Cette année, je réussirai mes poireaux!

Cette année, je réussirai mes poireaux!
Cette année, je réussirai mes poireaux!

Mes bonnes résolutions se ramassent à la pelle, mais celle dont je vous parle aujourd’hui m’a sauté aux yeux l’autre jour, quand je suis allée arracher les derniers poireaux au jardin. Piteux et lamentables. Mous et avachis. Tout juste bon pour la soupe et encore. Pourtant ça s’annonçait bien car je m’étais donné de la peine: endurcissement des plants au soleil, échelonnement des plantations, dispersion et camouflage des jeunes poireaux sous des fleurs et légumes aromatiques pour les soustraire au flair de l’ennemi, arrosages ponctuels… Rien n’y a fait. La mouche mineuse du poireau a encore frappé. Cette satanée bestiole, apparue en Suisse il y a quelques  années,  réduit systématiquement à néant les efforts du jardinier et à l’état de loques les fûts blancs et prometteurs.

Du bout de ses 3 mm, Phytomyza gymnostoma, c’est son nom, pond ses oeufs dans les feuilles des poireaux au printemps et à l’automne, mais elle peut aussi s’attaquer à l’ail et aux oignons. Les larves jaunes qui en émergent s’en nourrissent en creusant des galeries jusqu’au pied de la plante. Quand elles s’estiment assez bien nourries, elles se transforment en pupe rougeâtre, sorte de petit sarcophage douillet dans lequel l’insecte passera l’hiver avant de déployer ses ailes pour une nouvelle infestation.

La lutte est difficile. Sur le net, les témoignages et les expériences le confirment. Nous avons surtout misé sur la biodiversité du jardin, mais visiblement ça ne suffit pas. Comme il n’y pas de traitement curatif bio efficace, il faut miser sur la prévention. A commencer par ne pas laisser les fanes attaquées au potager ou dans le compost. On peut par exemple les enfermer dans un sac poubelle au soleil. Pour ma part, je les ai jetées dans le poulailler car les chances de survie des pupes me paraissent nulles au vu de l’appétit des poules.
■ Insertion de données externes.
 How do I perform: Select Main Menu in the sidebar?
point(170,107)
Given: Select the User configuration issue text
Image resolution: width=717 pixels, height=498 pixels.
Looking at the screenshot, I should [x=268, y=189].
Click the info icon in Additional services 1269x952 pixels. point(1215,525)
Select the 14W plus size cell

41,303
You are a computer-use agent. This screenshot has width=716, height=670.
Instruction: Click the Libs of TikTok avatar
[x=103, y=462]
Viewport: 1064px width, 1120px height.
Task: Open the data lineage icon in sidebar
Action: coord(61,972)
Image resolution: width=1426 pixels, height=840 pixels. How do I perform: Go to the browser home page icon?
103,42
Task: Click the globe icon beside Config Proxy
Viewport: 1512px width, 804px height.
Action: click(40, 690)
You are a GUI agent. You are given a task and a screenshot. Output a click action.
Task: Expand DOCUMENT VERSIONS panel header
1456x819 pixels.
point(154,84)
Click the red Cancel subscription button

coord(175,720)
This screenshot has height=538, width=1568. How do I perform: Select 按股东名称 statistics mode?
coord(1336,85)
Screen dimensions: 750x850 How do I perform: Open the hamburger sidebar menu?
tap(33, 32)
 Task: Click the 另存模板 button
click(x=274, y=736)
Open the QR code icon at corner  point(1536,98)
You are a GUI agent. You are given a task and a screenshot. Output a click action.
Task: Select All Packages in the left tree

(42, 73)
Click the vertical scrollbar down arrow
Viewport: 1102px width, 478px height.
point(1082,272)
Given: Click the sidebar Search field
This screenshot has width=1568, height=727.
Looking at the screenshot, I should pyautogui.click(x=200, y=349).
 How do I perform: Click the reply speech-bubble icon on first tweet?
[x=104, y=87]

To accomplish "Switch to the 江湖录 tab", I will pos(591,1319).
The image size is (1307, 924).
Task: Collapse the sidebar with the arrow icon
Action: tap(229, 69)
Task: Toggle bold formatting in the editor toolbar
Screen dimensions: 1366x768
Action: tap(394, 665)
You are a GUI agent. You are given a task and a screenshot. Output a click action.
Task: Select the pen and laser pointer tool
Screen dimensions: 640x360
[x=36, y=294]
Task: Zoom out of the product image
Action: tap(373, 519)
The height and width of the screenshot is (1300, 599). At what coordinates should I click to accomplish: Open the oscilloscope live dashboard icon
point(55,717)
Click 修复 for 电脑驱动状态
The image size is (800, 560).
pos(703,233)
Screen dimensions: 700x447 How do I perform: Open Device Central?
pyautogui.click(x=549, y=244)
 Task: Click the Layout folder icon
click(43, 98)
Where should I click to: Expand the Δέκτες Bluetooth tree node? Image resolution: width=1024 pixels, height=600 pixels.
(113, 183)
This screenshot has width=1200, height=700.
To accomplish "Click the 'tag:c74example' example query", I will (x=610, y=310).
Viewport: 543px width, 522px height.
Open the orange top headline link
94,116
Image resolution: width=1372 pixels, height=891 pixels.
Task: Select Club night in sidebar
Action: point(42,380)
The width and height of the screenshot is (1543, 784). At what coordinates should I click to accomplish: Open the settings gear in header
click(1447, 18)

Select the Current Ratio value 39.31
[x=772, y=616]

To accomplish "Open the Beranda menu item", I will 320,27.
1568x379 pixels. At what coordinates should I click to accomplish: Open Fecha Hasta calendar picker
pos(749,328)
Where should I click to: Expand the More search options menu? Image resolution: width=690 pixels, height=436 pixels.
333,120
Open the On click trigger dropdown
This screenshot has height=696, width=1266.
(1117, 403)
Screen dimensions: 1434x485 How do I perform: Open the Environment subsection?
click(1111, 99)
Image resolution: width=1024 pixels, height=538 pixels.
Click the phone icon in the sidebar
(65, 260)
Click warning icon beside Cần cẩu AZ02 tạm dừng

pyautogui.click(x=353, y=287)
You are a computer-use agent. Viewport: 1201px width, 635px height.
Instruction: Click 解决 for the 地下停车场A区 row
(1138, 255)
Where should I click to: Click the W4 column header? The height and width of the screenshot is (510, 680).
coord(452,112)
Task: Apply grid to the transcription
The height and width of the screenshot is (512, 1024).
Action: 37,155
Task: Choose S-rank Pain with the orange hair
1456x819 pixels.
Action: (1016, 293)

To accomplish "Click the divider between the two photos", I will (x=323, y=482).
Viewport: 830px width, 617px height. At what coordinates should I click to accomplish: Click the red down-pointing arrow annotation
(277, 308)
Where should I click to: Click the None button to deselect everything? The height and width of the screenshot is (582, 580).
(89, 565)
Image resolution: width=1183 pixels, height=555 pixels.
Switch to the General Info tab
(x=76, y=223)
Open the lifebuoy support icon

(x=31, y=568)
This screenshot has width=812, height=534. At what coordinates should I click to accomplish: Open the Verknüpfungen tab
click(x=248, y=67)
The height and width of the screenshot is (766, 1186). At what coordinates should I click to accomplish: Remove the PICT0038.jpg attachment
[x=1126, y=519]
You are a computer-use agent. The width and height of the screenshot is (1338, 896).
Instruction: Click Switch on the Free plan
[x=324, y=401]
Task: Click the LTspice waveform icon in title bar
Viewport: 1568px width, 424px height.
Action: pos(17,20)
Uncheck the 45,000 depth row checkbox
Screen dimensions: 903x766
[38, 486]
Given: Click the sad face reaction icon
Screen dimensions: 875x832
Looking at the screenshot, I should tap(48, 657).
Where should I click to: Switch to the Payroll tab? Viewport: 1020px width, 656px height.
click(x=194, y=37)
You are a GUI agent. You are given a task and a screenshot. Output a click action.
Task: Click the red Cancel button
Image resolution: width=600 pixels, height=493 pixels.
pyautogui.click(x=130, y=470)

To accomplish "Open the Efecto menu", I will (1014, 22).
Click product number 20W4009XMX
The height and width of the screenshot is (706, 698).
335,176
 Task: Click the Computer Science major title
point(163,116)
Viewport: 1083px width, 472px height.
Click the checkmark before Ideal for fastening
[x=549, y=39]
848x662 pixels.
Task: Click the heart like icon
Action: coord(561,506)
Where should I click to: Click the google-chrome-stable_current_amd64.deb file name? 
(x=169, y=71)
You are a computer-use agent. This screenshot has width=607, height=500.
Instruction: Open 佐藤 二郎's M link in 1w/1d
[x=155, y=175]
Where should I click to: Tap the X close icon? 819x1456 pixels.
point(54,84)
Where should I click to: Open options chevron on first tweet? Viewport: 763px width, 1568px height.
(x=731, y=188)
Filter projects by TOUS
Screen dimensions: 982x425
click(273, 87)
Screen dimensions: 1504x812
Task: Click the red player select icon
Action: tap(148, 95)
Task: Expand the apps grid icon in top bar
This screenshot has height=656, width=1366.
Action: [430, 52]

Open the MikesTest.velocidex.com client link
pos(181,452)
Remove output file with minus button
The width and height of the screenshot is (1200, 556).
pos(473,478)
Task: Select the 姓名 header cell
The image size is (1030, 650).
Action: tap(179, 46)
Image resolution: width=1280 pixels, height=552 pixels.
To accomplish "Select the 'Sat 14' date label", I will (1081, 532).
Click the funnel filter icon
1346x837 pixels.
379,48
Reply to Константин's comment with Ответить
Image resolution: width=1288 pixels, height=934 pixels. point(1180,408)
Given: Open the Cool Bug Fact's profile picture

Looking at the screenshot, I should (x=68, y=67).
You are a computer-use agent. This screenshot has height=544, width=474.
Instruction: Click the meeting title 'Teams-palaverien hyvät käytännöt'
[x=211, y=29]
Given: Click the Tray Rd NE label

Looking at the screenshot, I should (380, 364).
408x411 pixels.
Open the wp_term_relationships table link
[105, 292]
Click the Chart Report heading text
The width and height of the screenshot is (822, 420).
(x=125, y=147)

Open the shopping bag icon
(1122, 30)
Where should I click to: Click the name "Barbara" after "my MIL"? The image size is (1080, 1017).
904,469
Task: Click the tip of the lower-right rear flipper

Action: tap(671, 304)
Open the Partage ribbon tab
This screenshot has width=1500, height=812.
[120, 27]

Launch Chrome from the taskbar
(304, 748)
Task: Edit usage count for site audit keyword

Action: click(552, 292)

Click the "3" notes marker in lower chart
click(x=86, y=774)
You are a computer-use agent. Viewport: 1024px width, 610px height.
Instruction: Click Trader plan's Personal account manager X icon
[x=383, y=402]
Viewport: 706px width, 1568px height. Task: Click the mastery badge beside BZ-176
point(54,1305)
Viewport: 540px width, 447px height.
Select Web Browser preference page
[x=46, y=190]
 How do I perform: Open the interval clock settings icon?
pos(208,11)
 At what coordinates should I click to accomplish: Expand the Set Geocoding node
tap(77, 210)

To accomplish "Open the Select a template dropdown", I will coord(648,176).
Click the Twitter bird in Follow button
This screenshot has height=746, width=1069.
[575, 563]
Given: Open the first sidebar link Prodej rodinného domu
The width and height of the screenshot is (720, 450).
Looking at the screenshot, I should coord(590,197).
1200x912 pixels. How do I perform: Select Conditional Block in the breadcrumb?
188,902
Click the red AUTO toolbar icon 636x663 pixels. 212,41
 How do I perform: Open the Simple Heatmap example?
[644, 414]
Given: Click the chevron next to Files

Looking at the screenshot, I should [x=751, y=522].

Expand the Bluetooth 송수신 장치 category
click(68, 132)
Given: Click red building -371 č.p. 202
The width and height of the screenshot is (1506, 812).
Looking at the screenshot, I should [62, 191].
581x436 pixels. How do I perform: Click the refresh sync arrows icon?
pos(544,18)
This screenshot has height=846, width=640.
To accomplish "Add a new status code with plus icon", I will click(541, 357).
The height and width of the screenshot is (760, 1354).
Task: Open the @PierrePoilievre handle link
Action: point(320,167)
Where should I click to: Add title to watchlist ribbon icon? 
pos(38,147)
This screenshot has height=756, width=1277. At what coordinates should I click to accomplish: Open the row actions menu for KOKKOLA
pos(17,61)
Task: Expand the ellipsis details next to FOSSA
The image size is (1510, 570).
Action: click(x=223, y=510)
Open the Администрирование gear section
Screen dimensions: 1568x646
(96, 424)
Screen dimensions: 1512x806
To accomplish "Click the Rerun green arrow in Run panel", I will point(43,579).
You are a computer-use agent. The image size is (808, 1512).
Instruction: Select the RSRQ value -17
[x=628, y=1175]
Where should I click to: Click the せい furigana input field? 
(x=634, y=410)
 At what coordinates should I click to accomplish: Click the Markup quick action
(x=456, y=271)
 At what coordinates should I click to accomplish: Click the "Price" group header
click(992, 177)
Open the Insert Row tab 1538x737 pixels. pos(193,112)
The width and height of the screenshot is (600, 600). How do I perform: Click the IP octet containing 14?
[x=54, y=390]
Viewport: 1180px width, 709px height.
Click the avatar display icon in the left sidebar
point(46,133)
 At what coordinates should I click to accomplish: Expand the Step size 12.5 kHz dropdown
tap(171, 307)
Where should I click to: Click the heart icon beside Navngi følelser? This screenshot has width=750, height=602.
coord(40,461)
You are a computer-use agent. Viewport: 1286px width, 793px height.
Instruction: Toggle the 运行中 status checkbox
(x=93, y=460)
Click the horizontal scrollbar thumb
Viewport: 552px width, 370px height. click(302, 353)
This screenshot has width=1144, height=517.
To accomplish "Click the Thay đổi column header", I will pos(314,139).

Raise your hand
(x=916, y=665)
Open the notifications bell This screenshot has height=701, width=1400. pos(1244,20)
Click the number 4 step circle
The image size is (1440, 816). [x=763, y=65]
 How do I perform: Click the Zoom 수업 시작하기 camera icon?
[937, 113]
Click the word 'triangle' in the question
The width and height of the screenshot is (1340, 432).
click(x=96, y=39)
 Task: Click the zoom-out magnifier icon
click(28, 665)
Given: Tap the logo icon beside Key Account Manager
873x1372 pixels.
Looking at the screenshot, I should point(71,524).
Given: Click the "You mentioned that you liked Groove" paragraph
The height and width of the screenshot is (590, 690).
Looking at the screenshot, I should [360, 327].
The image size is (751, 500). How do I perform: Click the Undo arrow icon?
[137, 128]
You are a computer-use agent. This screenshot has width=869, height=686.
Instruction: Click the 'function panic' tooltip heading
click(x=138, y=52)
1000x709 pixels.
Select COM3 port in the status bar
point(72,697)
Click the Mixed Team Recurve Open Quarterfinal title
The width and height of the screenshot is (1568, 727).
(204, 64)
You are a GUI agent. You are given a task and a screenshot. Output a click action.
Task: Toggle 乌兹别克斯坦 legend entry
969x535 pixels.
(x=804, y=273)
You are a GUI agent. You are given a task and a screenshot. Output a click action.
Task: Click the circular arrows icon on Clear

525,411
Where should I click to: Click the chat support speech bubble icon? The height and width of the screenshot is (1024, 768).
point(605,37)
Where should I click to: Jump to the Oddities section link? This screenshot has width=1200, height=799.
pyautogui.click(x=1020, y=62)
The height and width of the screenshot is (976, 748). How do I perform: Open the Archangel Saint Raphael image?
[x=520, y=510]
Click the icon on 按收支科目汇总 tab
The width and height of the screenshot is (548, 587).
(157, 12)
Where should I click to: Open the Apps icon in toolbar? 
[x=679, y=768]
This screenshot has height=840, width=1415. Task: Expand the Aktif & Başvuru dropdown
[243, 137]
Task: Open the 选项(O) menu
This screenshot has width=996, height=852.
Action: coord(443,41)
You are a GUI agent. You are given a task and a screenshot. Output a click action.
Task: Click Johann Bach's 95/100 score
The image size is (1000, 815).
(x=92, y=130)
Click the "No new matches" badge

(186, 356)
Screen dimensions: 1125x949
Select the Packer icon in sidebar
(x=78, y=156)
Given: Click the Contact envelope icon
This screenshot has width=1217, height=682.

Ensuite il va falloir se résoudre à poser des voiles anti-insectes en avril sur les semis au printemps et sur les plants dès la mi-août, en espérant qu’ils ne deviennent pas le terrain de jeu favori des renardeaux et des fouines, comme ça a été le cas sur nos carottes il y a quelques années. Si j’en crois Denis Pépin, jardinier et auteur expérimenté à Terre vivante, c’est la méthode la plus efficace pour venir à bout du zélé ravageur. Et bien soit: la lutte va s’intensifier. Vous pouvez déjà trembler petites mouches.